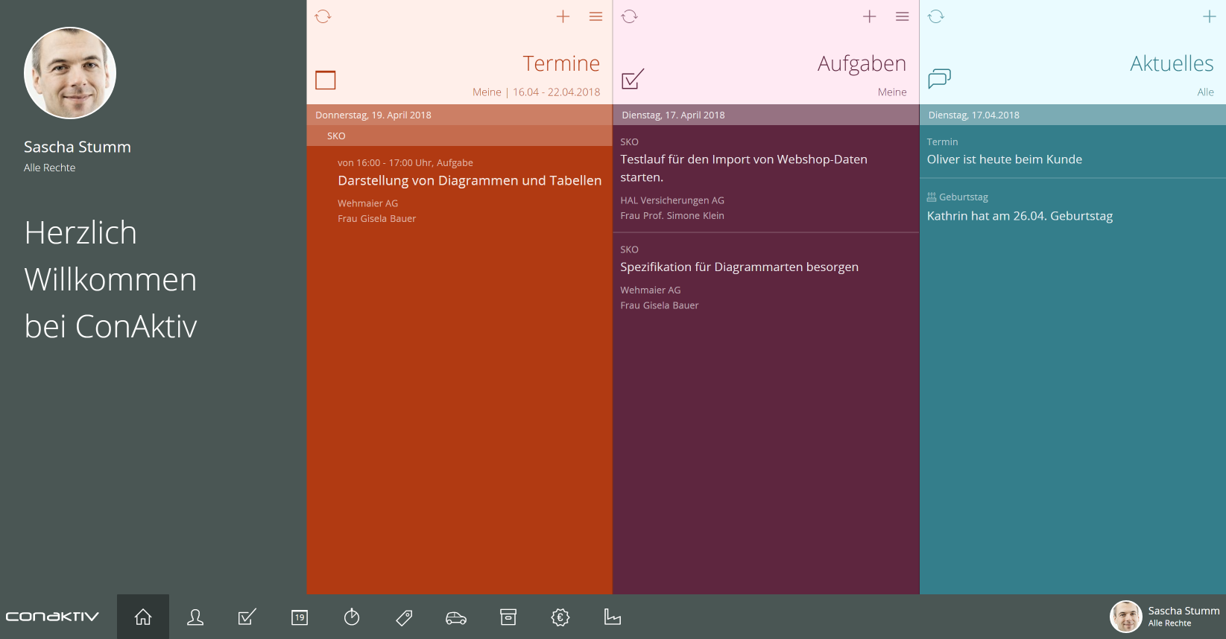Image resolution: width=1226 pixels, height=639 pixels.
Task: Open the car icon in bottom bar
Action: pyautogui.click(x=456, y=617)
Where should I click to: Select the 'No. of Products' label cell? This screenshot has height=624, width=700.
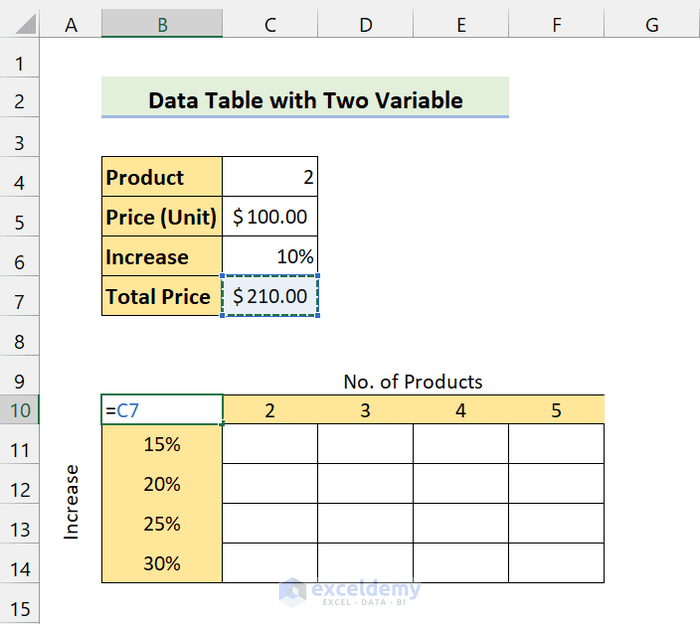coord(413,382)
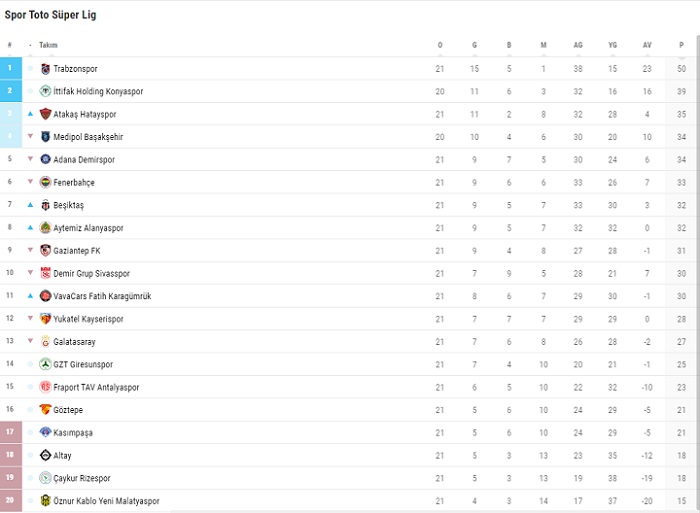Click the Medipol Başakşehir badge icon

tap(45, 137)
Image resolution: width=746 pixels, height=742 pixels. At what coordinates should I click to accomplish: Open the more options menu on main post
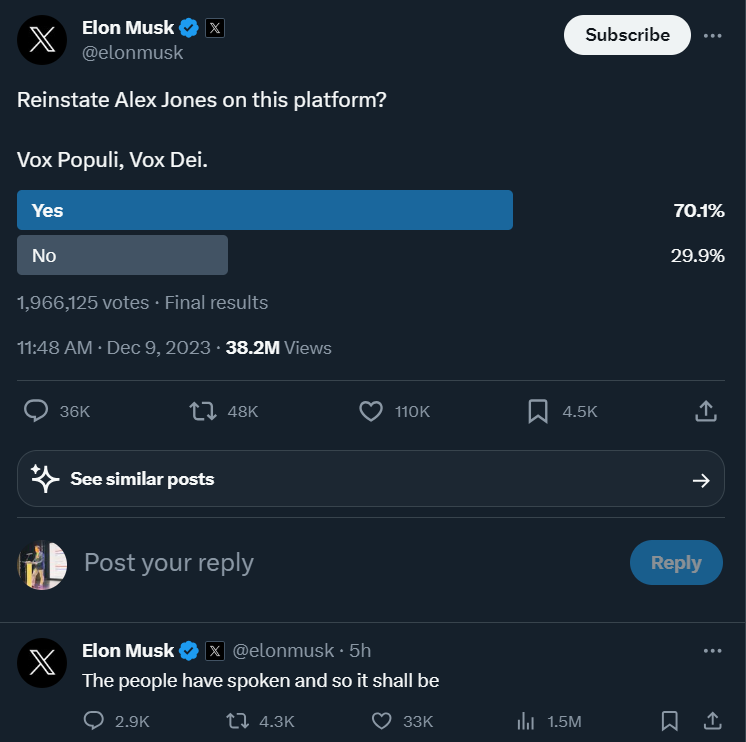[x=712, y=35]
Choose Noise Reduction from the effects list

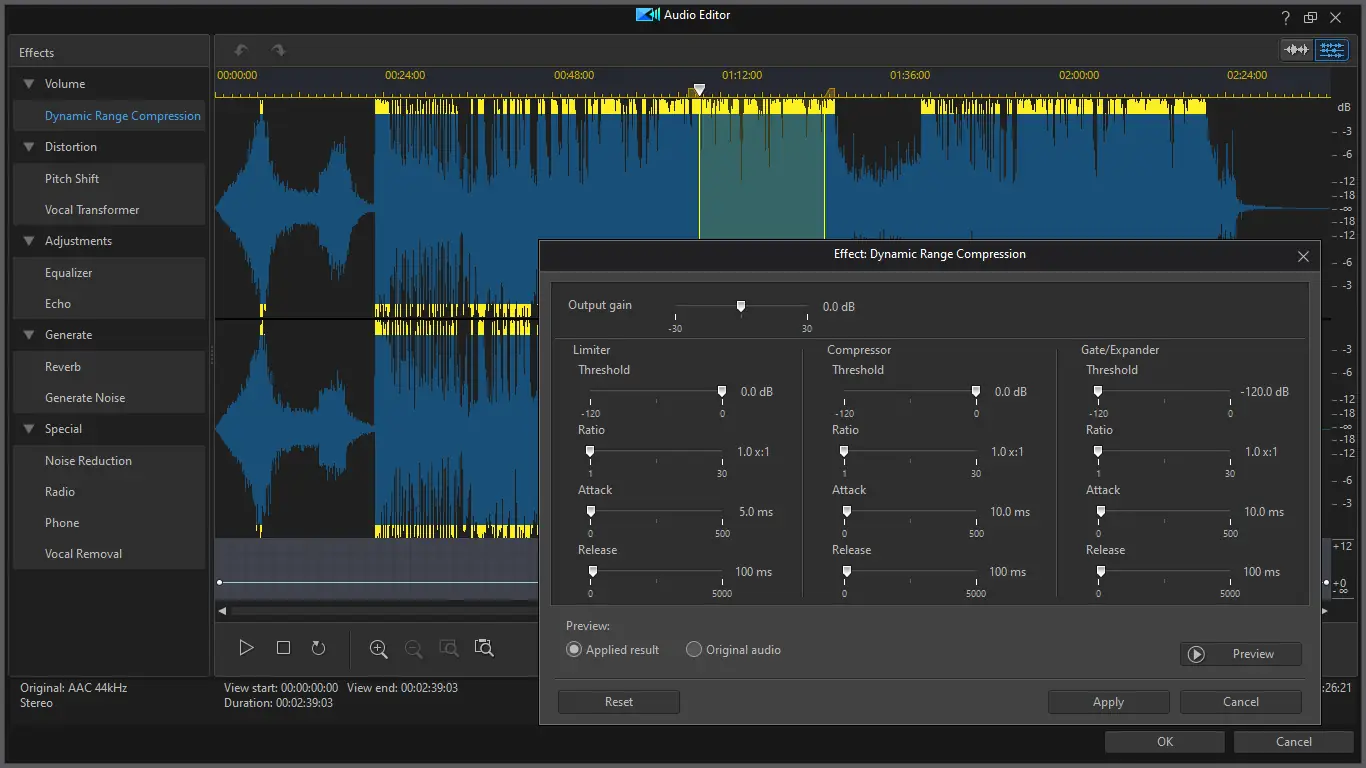pos(88,461)
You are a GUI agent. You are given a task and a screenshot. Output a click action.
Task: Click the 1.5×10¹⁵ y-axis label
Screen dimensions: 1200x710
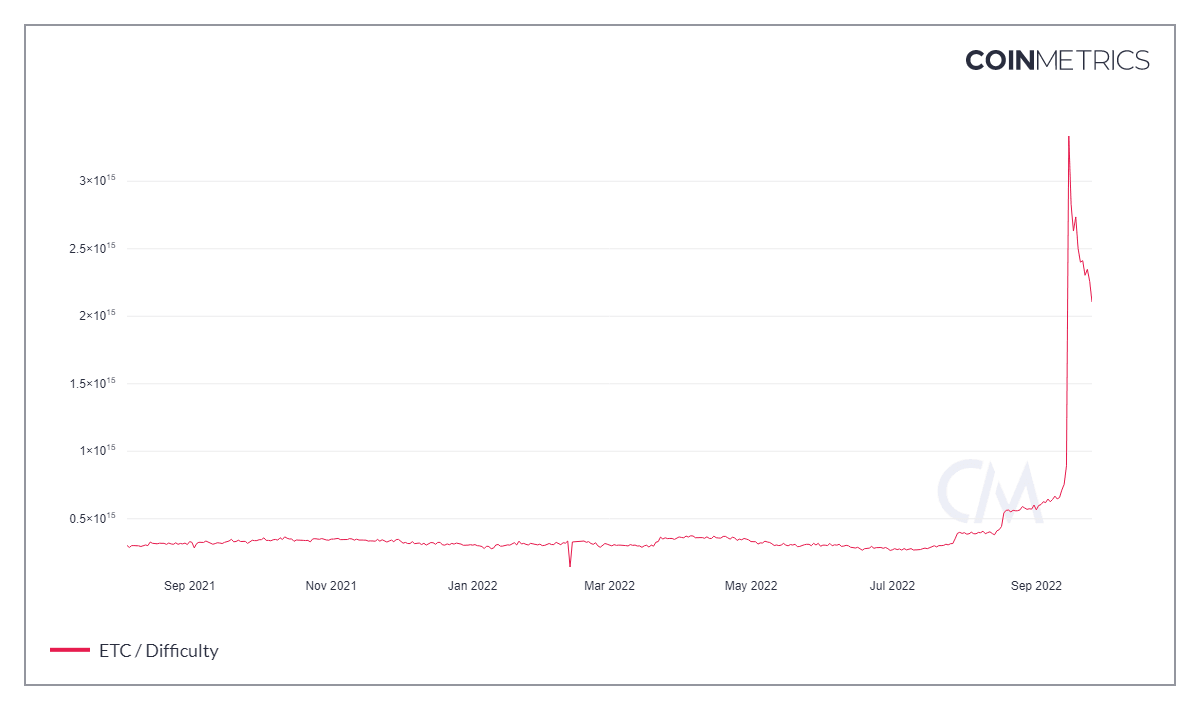(93, 383)
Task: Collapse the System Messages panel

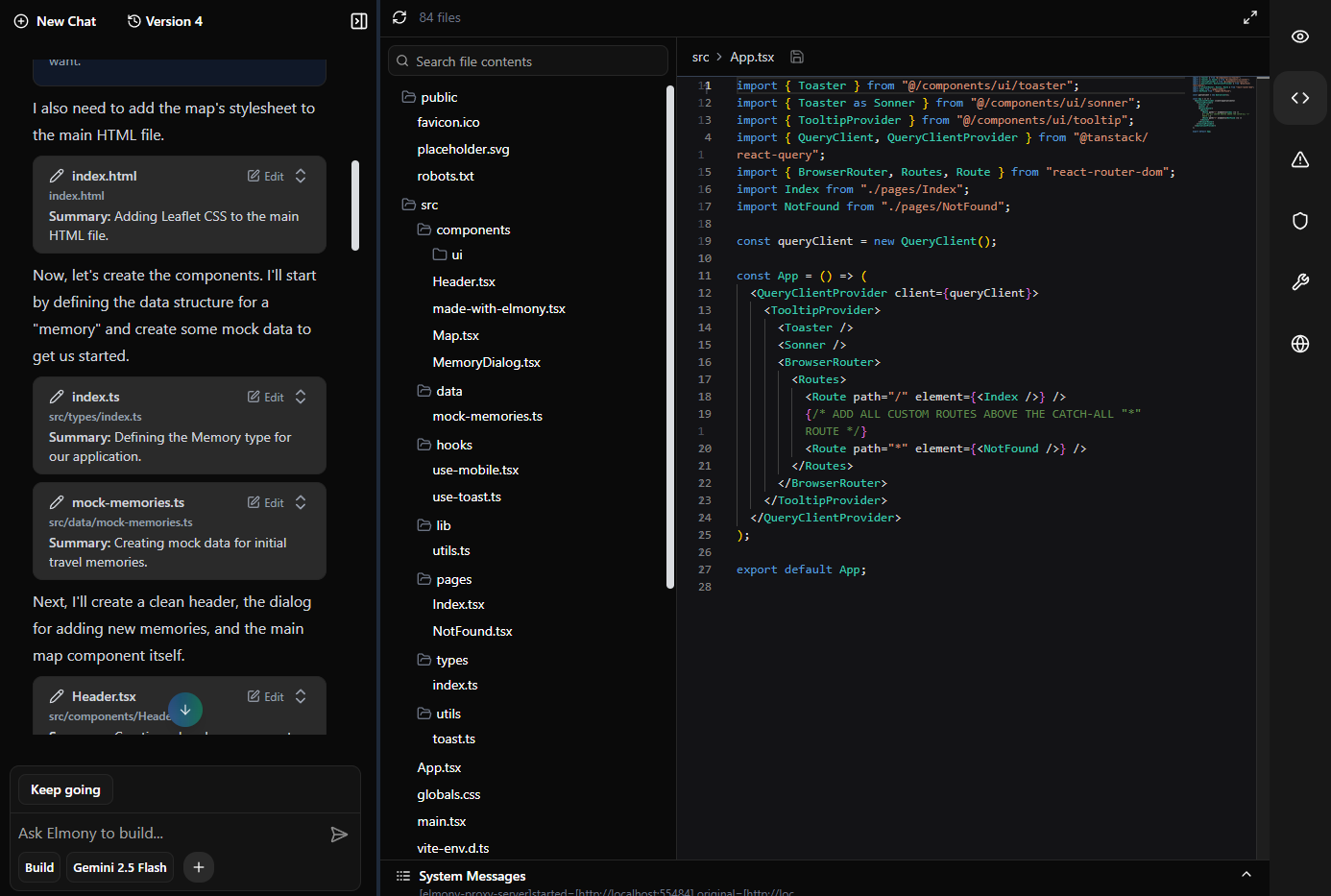Action: pyautogui.click(x=1246, y=875)
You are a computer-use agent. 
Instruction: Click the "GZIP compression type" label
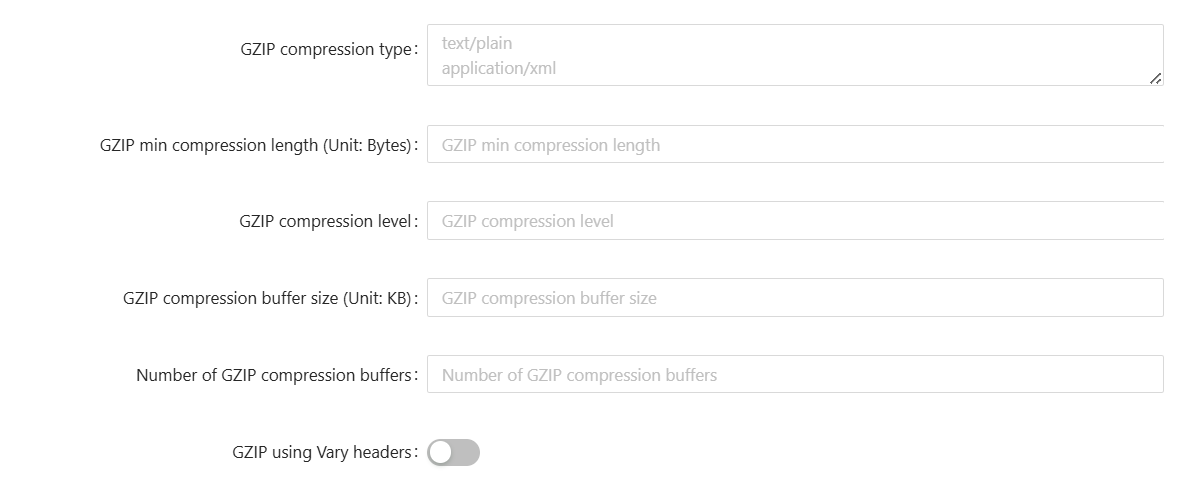click(x=326, y=50)
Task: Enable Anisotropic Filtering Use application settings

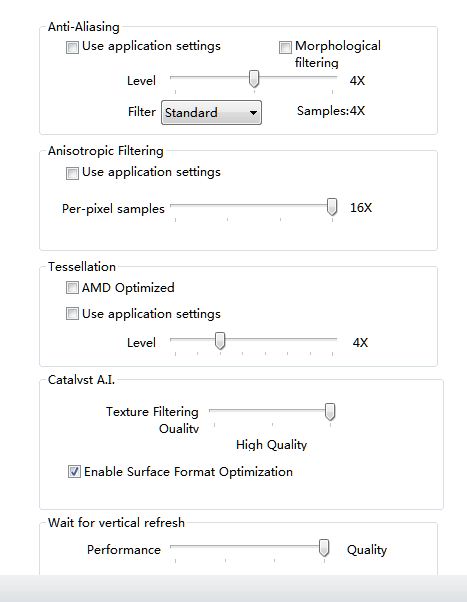Action: pyautogui.click(x=72, y=173)
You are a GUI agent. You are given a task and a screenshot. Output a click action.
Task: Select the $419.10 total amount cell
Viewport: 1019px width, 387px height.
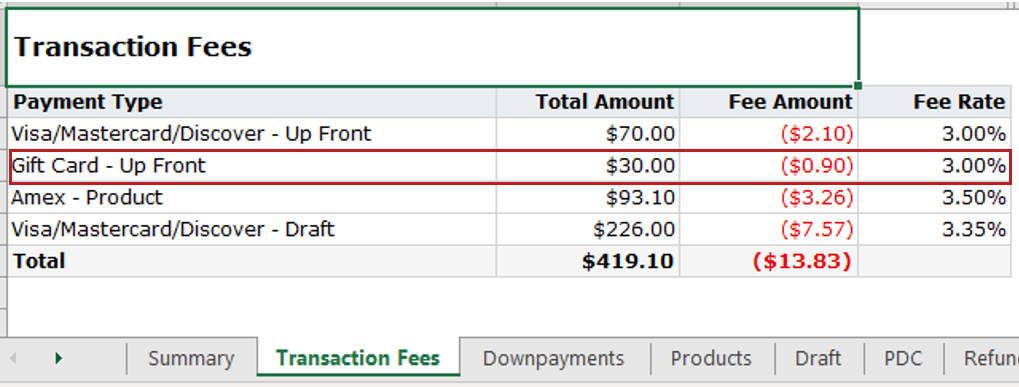pyautogui.click(x=588, y=261)
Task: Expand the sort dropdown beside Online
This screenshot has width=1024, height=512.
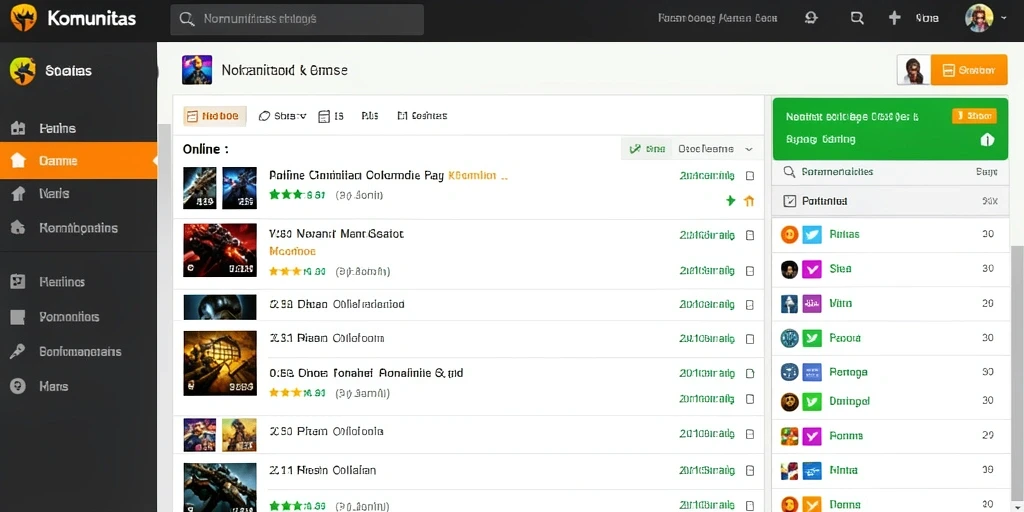Action: point(749,149)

What is needed: Only the lines from the one containing "Image resolution: width=746" to the end of the listing belong in the answer, exactly as they stand and with no pictures.

Result for this task:
Image resolution: width=746 pixels, height=742 pixels. At what coordinates should I click to accomplish: Open the more options menu on main post
[x=712, y=35]
Choose Noise Reduction from the effects list

pos(88,461)
You are a GUI agent. You are given a task and a screenshot. Output a click action.
Task: Click the 1.5×10¹⁵ y-axis label
Screen dimensions: 1200x710
(93, 383)
Task: Collapse the System Messages panel

Action: pyautogui.click(x=1246, y=875)
You are a computer-use agent. 
Instruction: Click the "GZIP compression type" label
click(x=326, y=50)
Task: Enable Anisotropic Filtering Use application settings

Action: pyautogui.click(x=72, y=173)
You are a GUI agent. You are given a task and a screenshot. Output a click action.
Task: Select the $419.10 total amount cell
Viewport: 1019px width, 387px height.
pyautogui.click(x=588, y=261)
Task: Expand the sort dropdown beside Online
This screenshot has width=1024, height=512.
Action: point(749,149)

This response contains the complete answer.